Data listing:
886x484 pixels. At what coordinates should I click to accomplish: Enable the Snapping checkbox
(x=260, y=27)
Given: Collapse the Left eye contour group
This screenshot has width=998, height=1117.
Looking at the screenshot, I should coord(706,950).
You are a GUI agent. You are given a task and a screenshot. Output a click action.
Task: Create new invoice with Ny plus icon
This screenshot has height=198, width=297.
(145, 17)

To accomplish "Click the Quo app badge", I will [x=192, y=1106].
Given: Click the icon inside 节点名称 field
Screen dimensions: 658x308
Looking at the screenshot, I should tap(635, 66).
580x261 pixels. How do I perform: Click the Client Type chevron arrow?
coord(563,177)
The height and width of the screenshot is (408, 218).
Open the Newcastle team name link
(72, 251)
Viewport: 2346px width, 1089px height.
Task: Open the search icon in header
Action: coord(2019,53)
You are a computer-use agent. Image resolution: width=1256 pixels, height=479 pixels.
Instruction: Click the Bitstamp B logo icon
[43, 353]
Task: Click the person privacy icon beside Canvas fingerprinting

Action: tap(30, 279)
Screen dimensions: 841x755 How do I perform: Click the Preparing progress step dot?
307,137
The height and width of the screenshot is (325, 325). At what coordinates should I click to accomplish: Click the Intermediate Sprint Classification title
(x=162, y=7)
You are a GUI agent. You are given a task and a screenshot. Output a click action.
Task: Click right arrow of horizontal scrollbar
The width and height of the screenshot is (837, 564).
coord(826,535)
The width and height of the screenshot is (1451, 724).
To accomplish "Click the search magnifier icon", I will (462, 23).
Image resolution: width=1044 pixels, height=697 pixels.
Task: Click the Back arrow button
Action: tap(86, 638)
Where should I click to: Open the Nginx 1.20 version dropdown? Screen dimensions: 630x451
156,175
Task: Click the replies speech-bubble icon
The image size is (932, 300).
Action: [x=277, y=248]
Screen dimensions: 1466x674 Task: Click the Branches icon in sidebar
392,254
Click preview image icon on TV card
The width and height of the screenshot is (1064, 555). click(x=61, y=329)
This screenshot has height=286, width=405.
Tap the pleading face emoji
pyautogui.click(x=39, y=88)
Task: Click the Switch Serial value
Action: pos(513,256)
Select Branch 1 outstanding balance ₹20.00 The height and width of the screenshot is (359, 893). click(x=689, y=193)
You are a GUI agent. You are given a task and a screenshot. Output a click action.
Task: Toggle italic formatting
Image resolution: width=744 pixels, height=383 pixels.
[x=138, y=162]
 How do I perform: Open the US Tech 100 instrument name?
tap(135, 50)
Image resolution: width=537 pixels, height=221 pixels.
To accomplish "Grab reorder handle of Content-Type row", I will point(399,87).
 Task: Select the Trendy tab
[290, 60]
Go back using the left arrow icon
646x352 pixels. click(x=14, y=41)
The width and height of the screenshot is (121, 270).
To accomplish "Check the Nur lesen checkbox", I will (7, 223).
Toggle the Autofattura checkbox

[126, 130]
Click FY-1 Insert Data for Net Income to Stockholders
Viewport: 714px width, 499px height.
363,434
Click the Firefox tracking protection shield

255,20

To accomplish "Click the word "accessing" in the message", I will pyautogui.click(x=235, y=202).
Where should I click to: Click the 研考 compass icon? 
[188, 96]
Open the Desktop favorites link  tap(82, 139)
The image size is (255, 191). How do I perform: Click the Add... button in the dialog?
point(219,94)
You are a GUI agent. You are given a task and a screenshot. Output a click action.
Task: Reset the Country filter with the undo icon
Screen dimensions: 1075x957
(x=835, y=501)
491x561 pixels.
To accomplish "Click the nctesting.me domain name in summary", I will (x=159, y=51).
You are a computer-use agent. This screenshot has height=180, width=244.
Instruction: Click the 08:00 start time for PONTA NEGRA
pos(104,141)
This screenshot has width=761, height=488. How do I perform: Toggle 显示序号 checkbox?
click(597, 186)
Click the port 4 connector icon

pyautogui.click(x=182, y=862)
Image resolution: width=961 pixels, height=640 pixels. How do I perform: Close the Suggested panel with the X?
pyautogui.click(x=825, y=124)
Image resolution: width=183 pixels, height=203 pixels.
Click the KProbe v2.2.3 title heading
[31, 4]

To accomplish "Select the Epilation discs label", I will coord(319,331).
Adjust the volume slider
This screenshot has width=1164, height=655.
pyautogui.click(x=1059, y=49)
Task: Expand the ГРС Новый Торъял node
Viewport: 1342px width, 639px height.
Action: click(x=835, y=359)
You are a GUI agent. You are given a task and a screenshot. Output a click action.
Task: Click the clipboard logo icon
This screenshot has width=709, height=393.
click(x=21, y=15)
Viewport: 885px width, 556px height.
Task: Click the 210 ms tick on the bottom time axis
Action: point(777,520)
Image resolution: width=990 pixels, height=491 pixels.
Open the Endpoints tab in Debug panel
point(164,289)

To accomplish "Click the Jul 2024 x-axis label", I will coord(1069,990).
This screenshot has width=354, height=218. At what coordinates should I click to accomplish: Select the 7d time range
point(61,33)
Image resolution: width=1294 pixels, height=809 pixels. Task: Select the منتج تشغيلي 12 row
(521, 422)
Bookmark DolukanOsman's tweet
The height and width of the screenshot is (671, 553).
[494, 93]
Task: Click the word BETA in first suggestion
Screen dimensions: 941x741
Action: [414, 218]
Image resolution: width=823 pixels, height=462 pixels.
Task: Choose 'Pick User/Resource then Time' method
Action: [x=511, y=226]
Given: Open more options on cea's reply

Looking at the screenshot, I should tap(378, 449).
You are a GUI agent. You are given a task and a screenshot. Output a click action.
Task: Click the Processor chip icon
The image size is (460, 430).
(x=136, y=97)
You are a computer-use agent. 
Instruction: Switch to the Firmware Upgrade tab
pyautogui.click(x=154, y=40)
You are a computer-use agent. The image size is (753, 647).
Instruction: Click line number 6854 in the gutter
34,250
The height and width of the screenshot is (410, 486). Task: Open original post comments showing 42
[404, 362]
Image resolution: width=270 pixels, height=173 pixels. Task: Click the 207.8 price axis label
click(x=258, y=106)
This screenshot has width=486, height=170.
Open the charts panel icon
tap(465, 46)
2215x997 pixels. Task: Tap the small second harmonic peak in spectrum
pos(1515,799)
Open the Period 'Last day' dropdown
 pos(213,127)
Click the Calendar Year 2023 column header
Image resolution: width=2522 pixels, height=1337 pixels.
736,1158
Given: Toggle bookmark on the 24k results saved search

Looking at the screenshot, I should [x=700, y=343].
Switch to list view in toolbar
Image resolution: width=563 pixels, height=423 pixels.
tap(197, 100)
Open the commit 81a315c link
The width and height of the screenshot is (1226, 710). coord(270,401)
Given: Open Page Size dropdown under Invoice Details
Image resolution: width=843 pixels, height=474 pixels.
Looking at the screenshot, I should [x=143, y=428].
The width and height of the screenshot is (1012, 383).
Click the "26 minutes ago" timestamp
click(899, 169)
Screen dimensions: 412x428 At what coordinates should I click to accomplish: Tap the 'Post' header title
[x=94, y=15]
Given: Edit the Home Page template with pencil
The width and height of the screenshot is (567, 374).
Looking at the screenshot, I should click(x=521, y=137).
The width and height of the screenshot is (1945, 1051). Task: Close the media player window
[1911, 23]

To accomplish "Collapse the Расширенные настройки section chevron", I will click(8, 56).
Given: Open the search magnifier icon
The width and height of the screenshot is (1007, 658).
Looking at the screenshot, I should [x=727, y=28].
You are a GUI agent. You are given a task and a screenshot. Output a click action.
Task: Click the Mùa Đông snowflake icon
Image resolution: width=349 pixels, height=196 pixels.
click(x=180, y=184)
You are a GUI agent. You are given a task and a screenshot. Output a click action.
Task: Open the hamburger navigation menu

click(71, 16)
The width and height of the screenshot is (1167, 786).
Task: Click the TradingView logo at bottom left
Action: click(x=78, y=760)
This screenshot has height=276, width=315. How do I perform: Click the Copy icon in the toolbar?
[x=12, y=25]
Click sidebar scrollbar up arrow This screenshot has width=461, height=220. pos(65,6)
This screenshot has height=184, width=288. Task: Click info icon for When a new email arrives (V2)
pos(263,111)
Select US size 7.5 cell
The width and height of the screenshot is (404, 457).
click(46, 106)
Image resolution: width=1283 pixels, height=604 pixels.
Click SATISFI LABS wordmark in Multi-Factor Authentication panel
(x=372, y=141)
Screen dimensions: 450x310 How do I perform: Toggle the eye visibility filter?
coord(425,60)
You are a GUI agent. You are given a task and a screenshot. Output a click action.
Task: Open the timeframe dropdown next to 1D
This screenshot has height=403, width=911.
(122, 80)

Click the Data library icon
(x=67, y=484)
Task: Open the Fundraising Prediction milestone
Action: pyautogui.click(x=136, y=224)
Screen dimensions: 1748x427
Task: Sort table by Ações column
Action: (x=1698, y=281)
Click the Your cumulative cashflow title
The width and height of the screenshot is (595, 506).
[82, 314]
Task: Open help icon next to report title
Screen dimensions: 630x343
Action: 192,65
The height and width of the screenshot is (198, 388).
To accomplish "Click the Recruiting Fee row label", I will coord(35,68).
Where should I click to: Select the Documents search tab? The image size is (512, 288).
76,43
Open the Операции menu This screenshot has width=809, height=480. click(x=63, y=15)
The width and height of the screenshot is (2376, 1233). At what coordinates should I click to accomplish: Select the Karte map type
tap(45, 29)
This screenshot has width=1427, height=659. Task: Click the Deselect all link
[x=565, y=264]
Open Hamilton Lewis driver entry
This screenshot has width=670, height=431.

▶ Brief:
Could you copy out, without changes, the entries from the line with "Click sidebar scrollbar" to the line with "(x=372, y=141)", including both of those lines?

▶ Written answer:
Click sidebar scrollbar up arrow This screenshot has width=461, height=220. pos(65,6)
This screenshot has height=184, width=288. Task: Click info icon for When a new email arrives (V2)
pos(263,111)
Select US size 7.5 cell
The width and height of the screenshot is (404, 457).
click(46, 106)
Image resolution: width=1283 pixels, height=604 pixels.
Click SATISFI LABS wordmark in Multi-Factor Authentication panel
(x=372, y=141)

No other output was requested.